Breastfeeding is also not a woman’s issue. By this I mean that it is not solely about women. Breastfeeding is a public health issue. It is an issue of national importance, whether you are a man or a woman, a parent or a child. As stated by the UNICEF and the WHO: “Breastfeeding is one of the most effective – and cost-effective – ways to save and improve the lives of children everywhere, yielding lifelong health benefits for infants and their mothers.” Breast milk, as one study puts it: “is the gold standard for protective nutrients fed to newborn infants.”

The very first time I breastfed my daughter Emma was also one of the most memorable times in my life. It was also the beginning of one of the most fulfilling and difficult challenges I’ve ever had to face. In order to breastfeed I had to stop some of the immunosuppressant medicine that I had been taking for my lupus. The doctor said I could only do this for a month. But it was important for me that I be able to breastfeed Emma as long as possible. And in the end I was able to do so for two years and a half – but it took a lot of support. I had a battery of experts that I consulted with: the NICU nurse who helped me breastfeed Emma for the first time, my maternal-fetal medicine specialist who advised me to solicit and store breast milk from friends who had just given birth, friends who donated their own breast milk which I had pasteurized for safety, Emma’s neonatologist who taught me how long I needed to wait before breastfeeding when I was taking medications. And while my lupus made my experience of breastfeeding more difficult than that of many others, I also had access to many resources that other women do not have.

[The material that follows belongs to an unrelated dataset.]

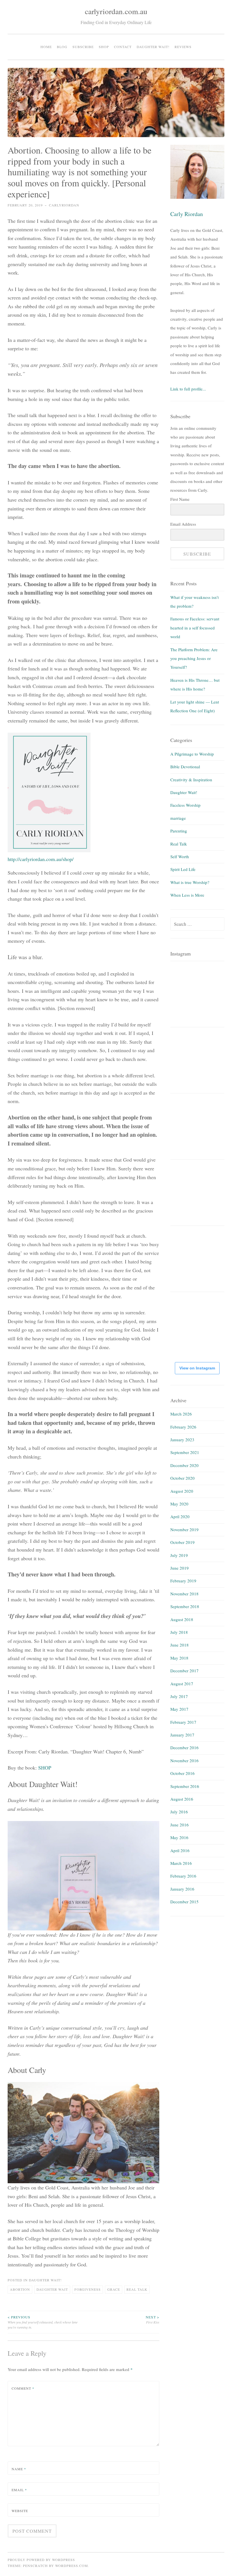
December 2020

With the pandemic wreaking havoc on those support structures, it is essential that the government find ways to assist new mothers and those who are struggling with breastfeeding. Many mothers will go to extraordinary lengths for their children, and they are possessed of incredible strength – but for a substantial number, it is that external assistance which will determine their success or failure with breastfeeding. And the success of mothers that choose to breastfeed is a success for the nation as a whole.

It is no coincidence that the United Nations has been active in the promotion of breastfeeding. Clear lines can be drawn from the benefits of breastfeeding to the achievement of sustainable development. Breast feeding can aid in the fights against hunger and poverty, it can promote good health and better prepare children for schooling – all of which in turn can better our overall chances for economic growth, as well as a reduction of inequality at both the individual and national scales.

The promotion of breastfeeding is sound public policy. Even during, and especially during – a public health crisis on the scale of COVID-19. Let us give our new mothers and their children the support they need because breastfeeding is not only best for babies; it’s best for nations as well.